(Stored data)
┌──

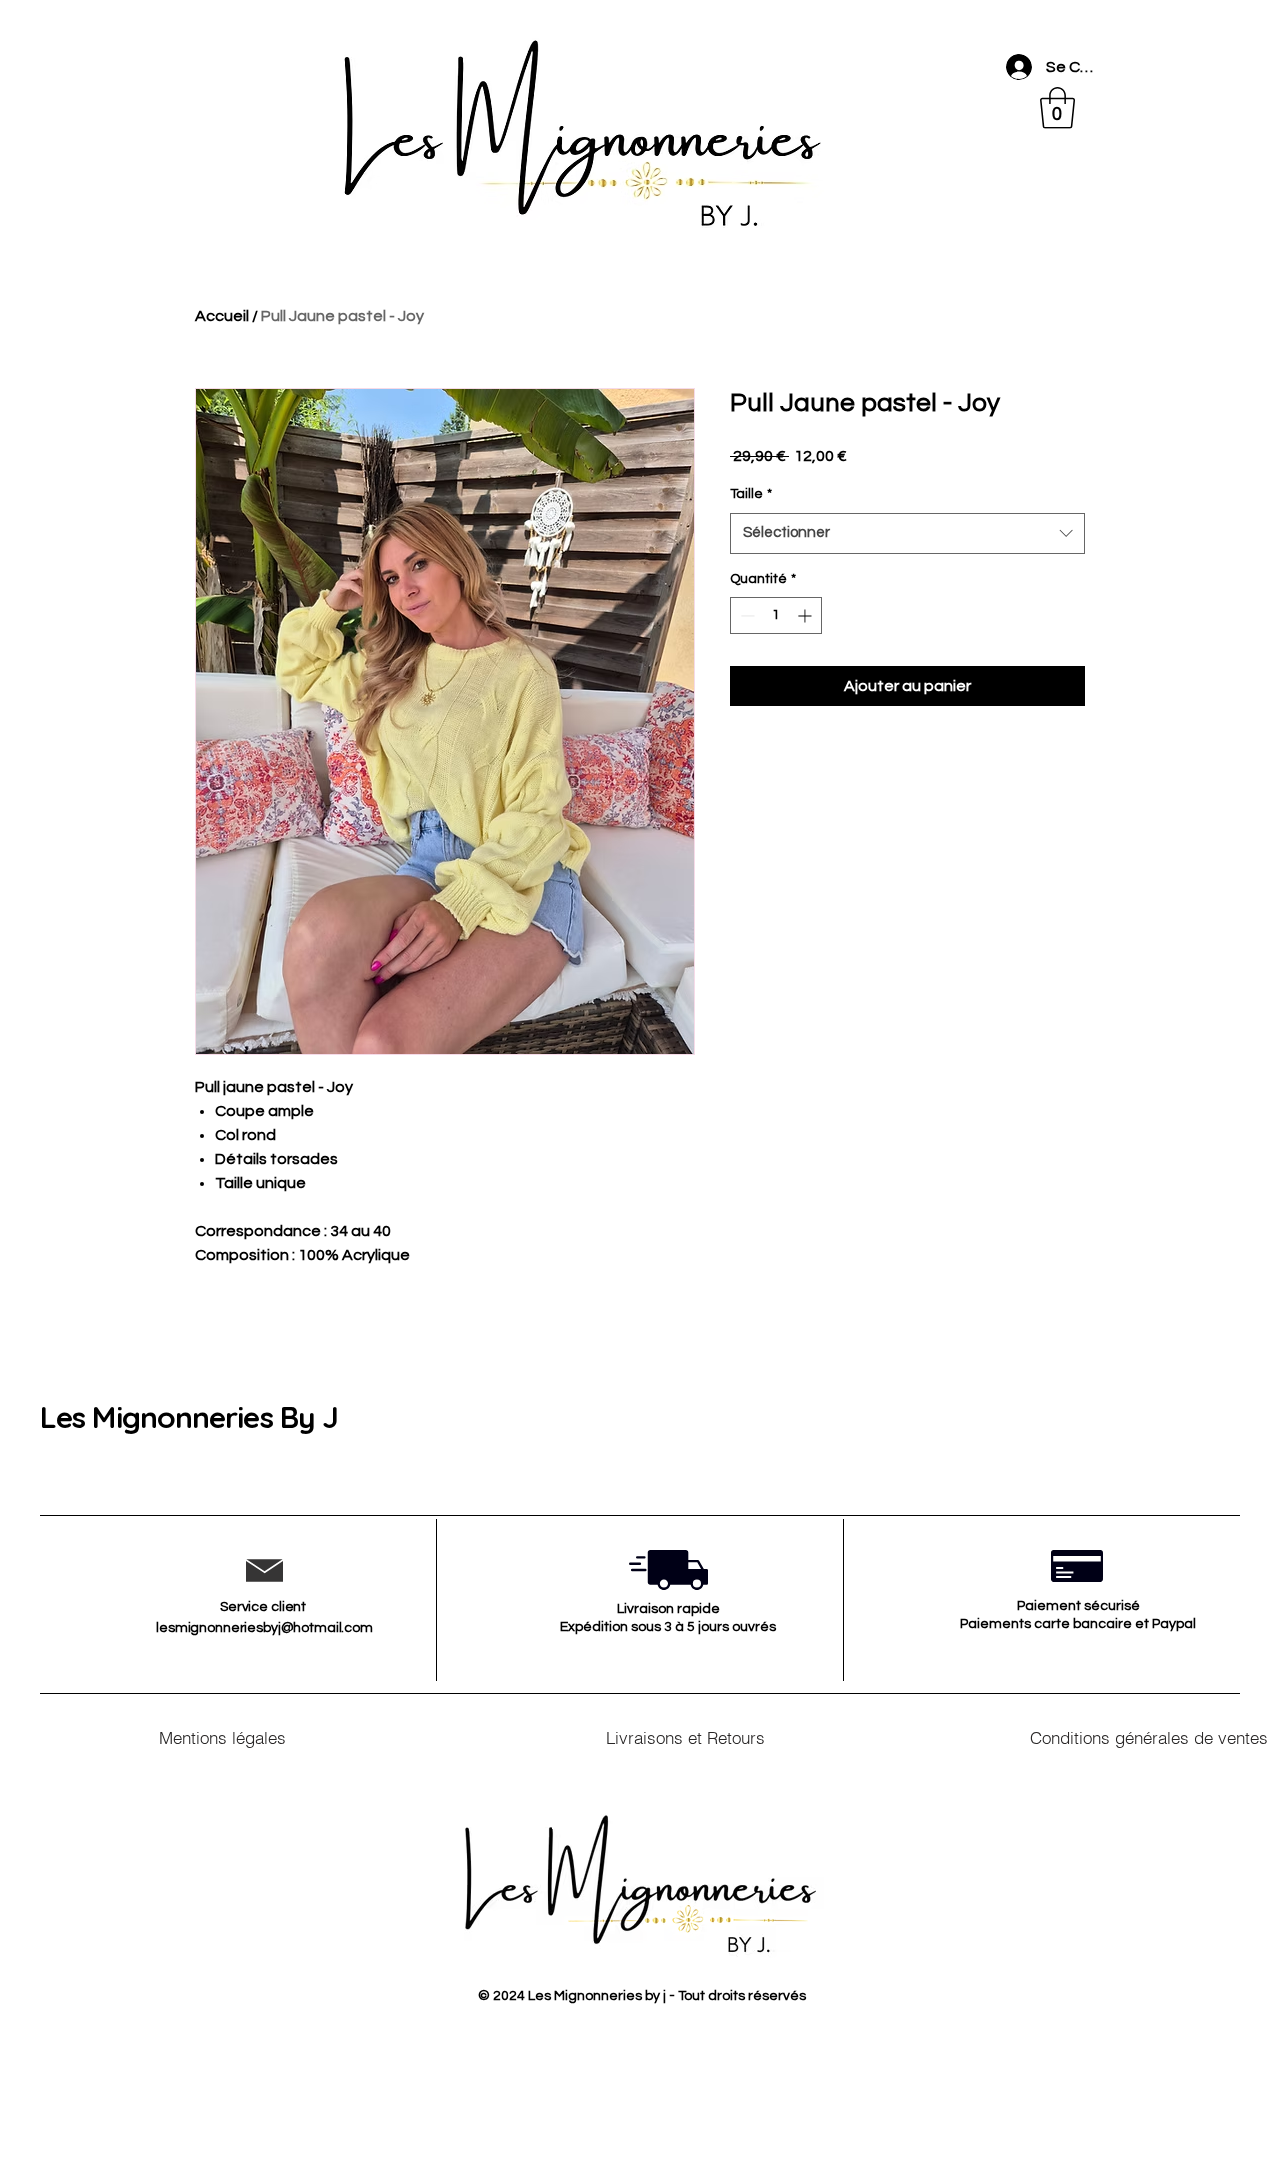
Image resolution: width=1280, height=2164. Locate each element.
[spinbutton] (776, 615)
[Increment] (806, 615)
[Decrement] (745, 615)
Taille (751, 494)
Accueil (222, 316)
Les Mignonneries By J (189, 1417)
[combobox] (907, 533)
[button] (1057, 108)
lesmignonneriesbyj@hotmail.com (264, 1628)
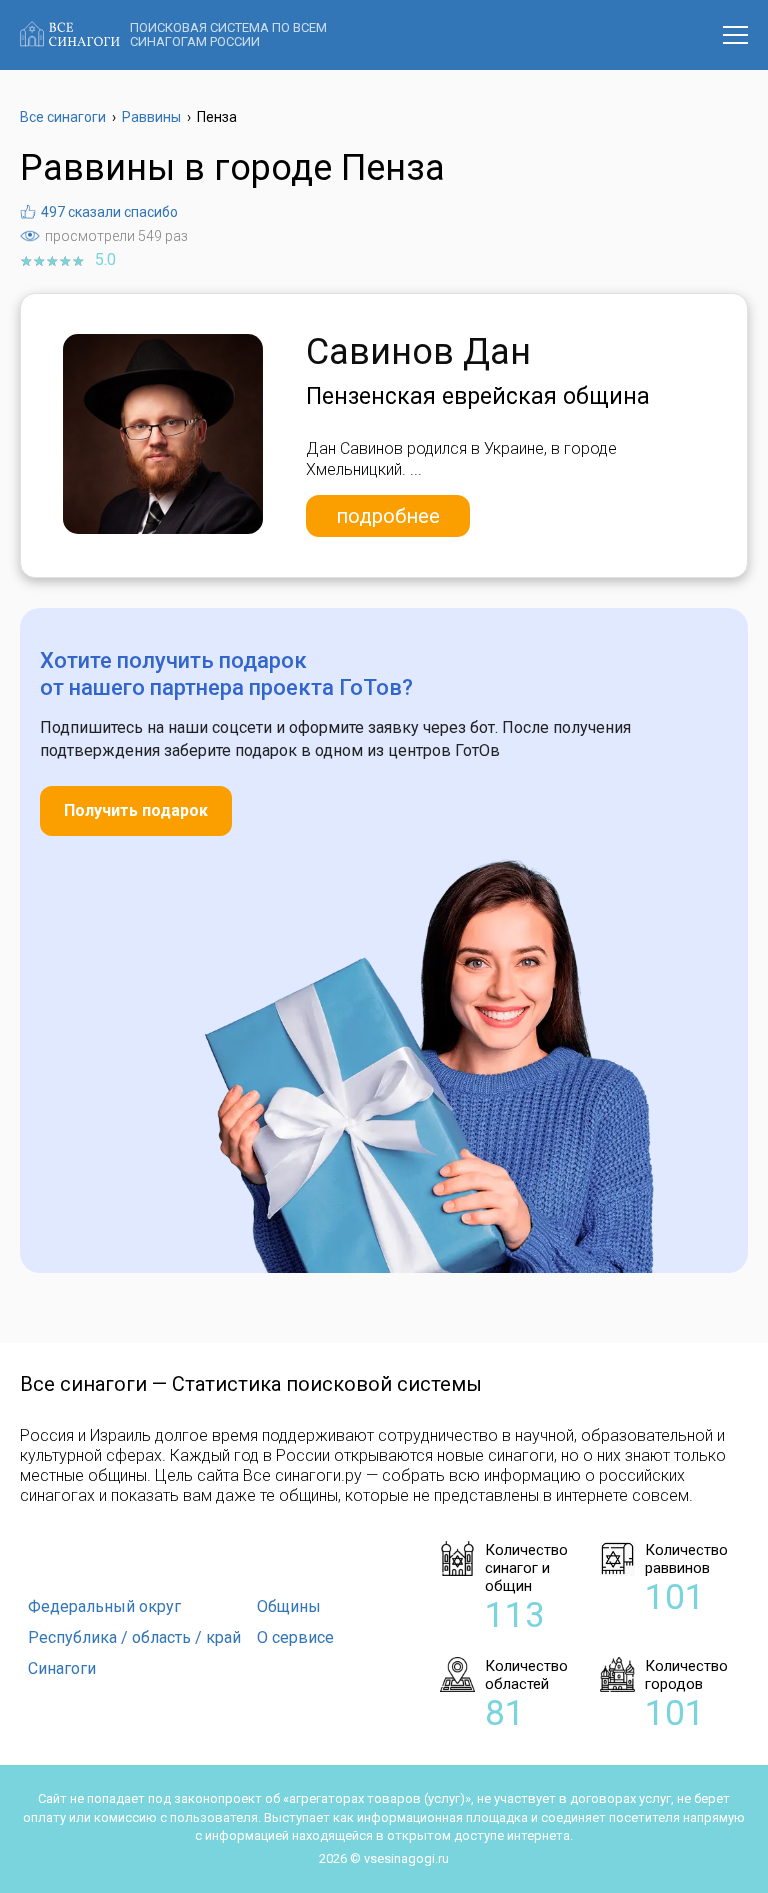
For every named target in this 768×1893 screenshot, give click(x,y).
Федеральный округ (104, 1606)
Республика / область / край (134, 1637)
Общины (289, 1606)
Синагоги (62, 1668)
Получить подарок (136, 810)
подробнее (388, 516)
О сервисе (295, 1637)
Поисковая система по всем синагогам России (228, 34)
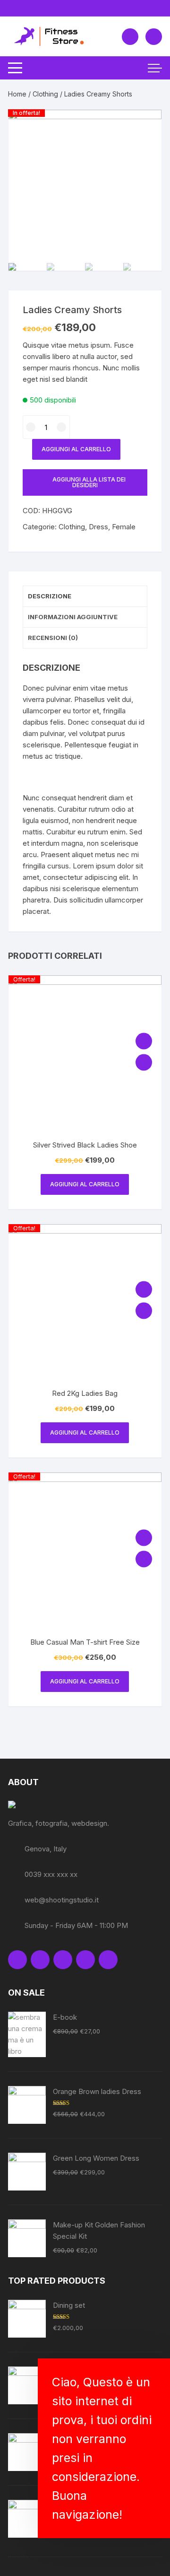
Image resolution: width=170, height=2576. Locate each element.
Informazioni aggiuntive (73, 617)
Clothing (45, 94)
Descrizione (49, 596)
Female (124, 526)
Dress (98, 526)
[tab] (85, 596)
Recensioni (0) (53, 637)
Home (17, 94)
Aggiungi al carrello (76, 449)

└──

**What this task involves**
The reply must match the records exactly, apart from the pictures, which are left out.

**Written solution**
Image resolution: width=1280, height=2164. Locate each element.
[spinbutton] (776, 615)
[Increment] (806, 615)
[Decrement] (745, 615)
Taille (751, 494)
Accueil (222, 316)
Les Mignonneries By J (189, 1417)
[combobox] (907, 533)
[button] (1057, 108)
lesmignonneriesbyj@hotmail.com (264, 1628)
For every named target in this 768×1893 screenshot, give click(x,y).
Федеральный округ (104, 1606)
Республика / область / край (134, 1637)
Общины (289, 1606)
Синагоги (62, 1668)
Получить подарок (136, 810)
подробнее (388, 516)
О сервисе (295, 1637)
Поисковая система по всем синагогам России (228, 34)
Image resolution: width=170, height=2576. Locate each element.
Informazioni aggiuntive (73, 617)
Clothing (45, 94)
Descrizione (49, 596)
Female (124, 526)
Dress (98, 526)
[tab] (85, 596)
Recensioni (0) (53, 637)
Home (17, 94)
Aggiungi al carrello (76, 449)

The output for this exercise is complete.